But every so often, something — or someone — comes along to give us (including the over 50% of us who are single) hope that a lifetime of love is possible. The three couples of Young Hearts, a new short film from Acapulco Films, do just that.
All in their 70s or 80s, the German couples at the center of the film are not only still in love; they are also regular attendees at a "senior disco" in their German suburb of Steglitz, getting down on the dance floor to DJ-spun tunes. Even after years together, sparks still fly between them.
What keeps a love going: That's not to say all three pairs have been together their whole lives. In fact, 79-year-old Hans and 76-year-old Edith only married three years ago. But what each of the couples highlights is the important point that love, like romance, doesn't simply sustain itself — it must be nurtured and treated as new every day.
Keeping the physical chemistry alive is key. "At our age, there is just tenderness, snuggling and kissing," said Ellen, 84, laughing with her partner, Horst, 77.
The couples also reveal a continued sense of wonder, appreciation and excitement about the person you're with — in short, that middle school feeling we like to call a crush. Being able to maintain that over the course of decades is hard to imagine, especially for those just beginning relationships. But it is possible.
"Every now and then," said Ralf, 73, "I still have a crush on my wife [Kristin, 73] and show it to her as well."
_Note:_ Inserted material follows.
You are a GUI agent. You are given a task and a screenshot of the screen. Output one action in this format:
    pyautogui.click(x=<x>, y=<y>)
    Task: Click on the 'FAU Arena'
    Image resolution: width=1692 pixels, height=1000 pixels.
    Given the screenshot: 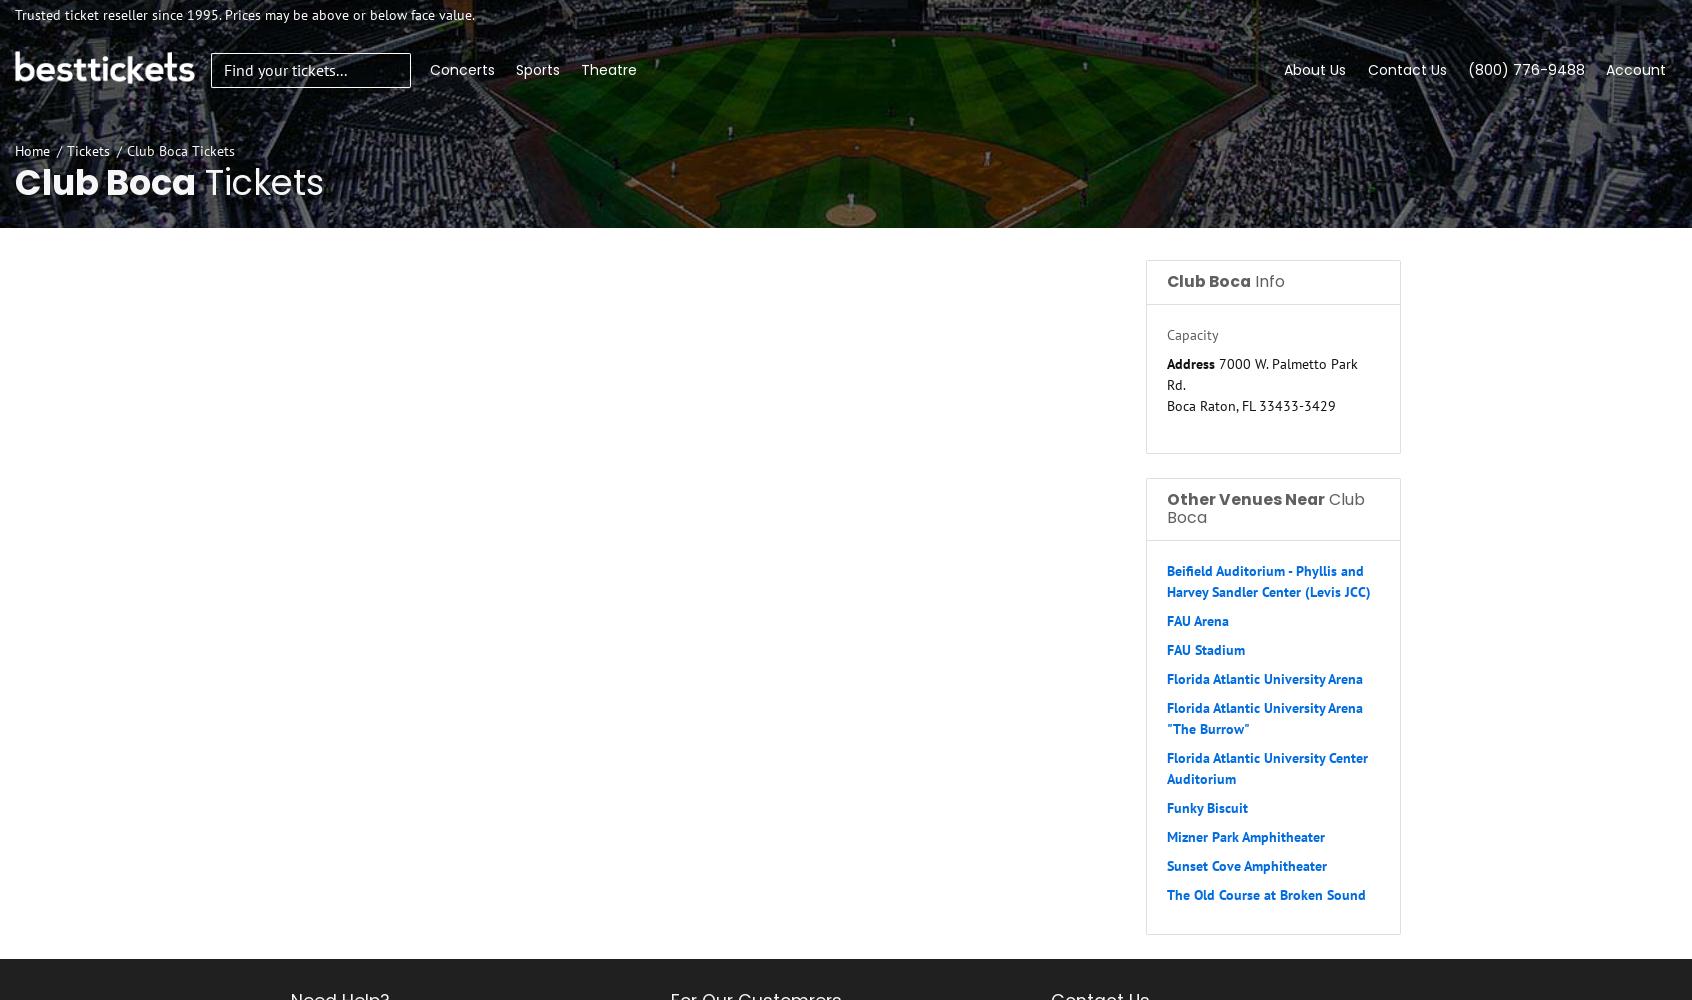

That love might change, as Edith said: "The state of being in love is not a permanent condition." But that's not a threat to lifelong romance — rather, it's the secret to it.
That was the finding by Cornell University professor Karl Pillemer, who researched over 700 people ages 63 to 108 on their views on love. As Pillemer told Today last month: "Almost all of the people I interviewed were still very deeply in love, felt that love had grown and changed over the time they've been together and, surprisingly, felt that intimacy often was as good or even better."
What gives us hope: There's a reason love stories from the senior citizen set make us swoon. (Hello, The Notebook.) Directed by Nadine Schrader and Julia Wilczok, this short film gives us hope that the simple feelings of love, affection and happiness can persist, still as strong at 84 as they were at 24.
More importantly, couples like these three show us how to keep them alive: Time may pass and life may change, but that doesn't mean you stop appreciating the person next to you. A crush is a crush is a crush, no matter how old you are.